Sacó el pañuelo y se limpió la arena de las comisuras de los ojos pero no dio señales de haberme oído.

—Entiendo que aún queda trabajo por hacer, de modo que es seguro que el gobierno norteamericano hará todo lo que pueda para que usted se sienta absolutamente feliz en todo sentido.

—Todo lo que pueda, sí… —dijo Bekuv tristemente.

—Hay maneras —dije—. Hay intercambios oficiales, y también fugas. Lo que nunca se llega a conocer son los tratos secretos entre nuestros gobiernos. Los pactos comerciales, los préstamos, las ventas de granos… todos estos tratos tienen cientos de cláusulas secretas. Muchas de ellas conciernen a personas que intercambiamos.

Bekuv hundió en la arena la punta de sus altas botas haciendo un dibujo de líneas entrecruzadas. Mann se adelantó en el asiento y le apoyó una mano sobre el hombro. El ruso se agitó nervioso.

—Véalo de esta manera, profesor —dijo Mann en el tono que él consideraba amable y conciliatorio—. Si su mujer está libre se la traeremos, de modo que le conviene venir con nosotros. —Mann hizo una pausa—. Si ha sido detenida… sería una locura volver. —De nuevo lo palmeó—. Ésa es la realidad, profesor Bekuv.

—Esta semana no recibí carta de ella —dijo Bekuv.

Mann lo miró, pero no dijo nada.

Lo había visto ocurrir antes: los hombres como Bekuv no están hechos para la aventura de la deserción, sin hablar de los años de preparativos con la constante amenaza para la seguridad de su familia.

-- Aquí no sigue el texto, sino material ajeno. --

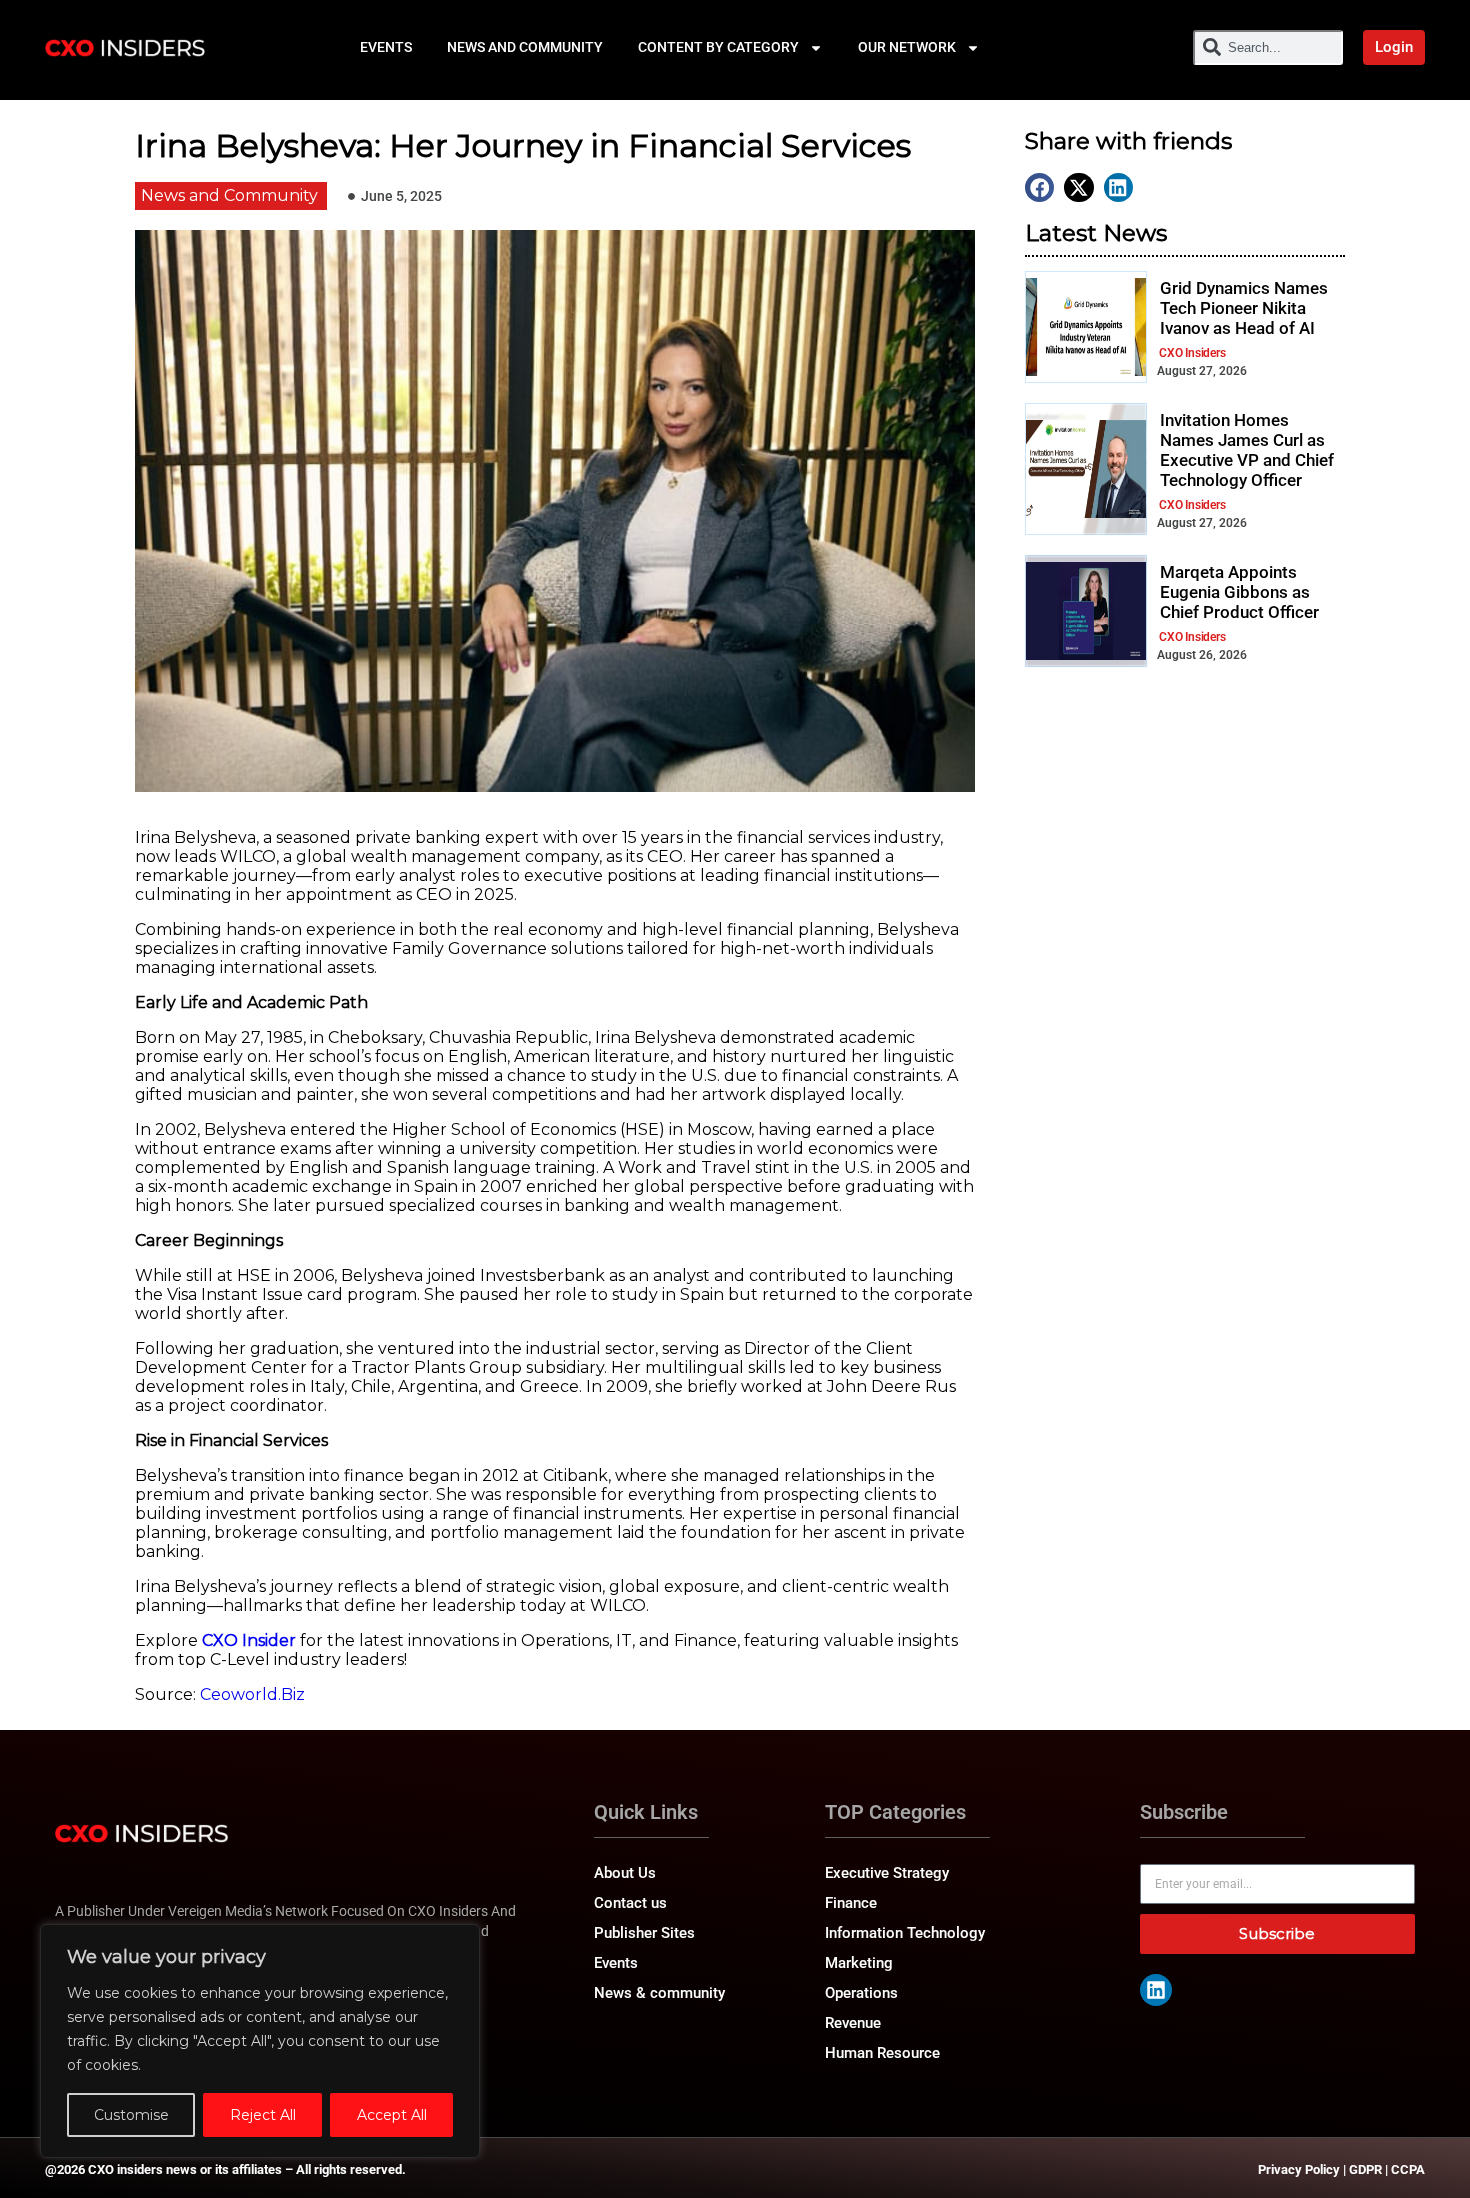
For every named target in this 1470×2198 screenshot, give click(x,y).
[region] (260, 2041)
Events (386, 47)
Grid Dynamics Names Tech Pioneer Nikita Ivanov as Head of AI (1244, 308)
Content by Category (718, 47)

El viaje agotador a través del Sahara lo había extenuado. Pero su peor error fue el de anticipar el momento en que todo habría terminado; los profesionales jamás lo hacen.

—¡Oh, Katinka! —susurró—. Y mi buen hijo. Qué les he hecho. Qué he hecho.

No me moví, y tampoco lo hizo Mann; pero Bekuv empujó el toldo de nilón y salió al sol ardiente. Se quedó allí un largo rato.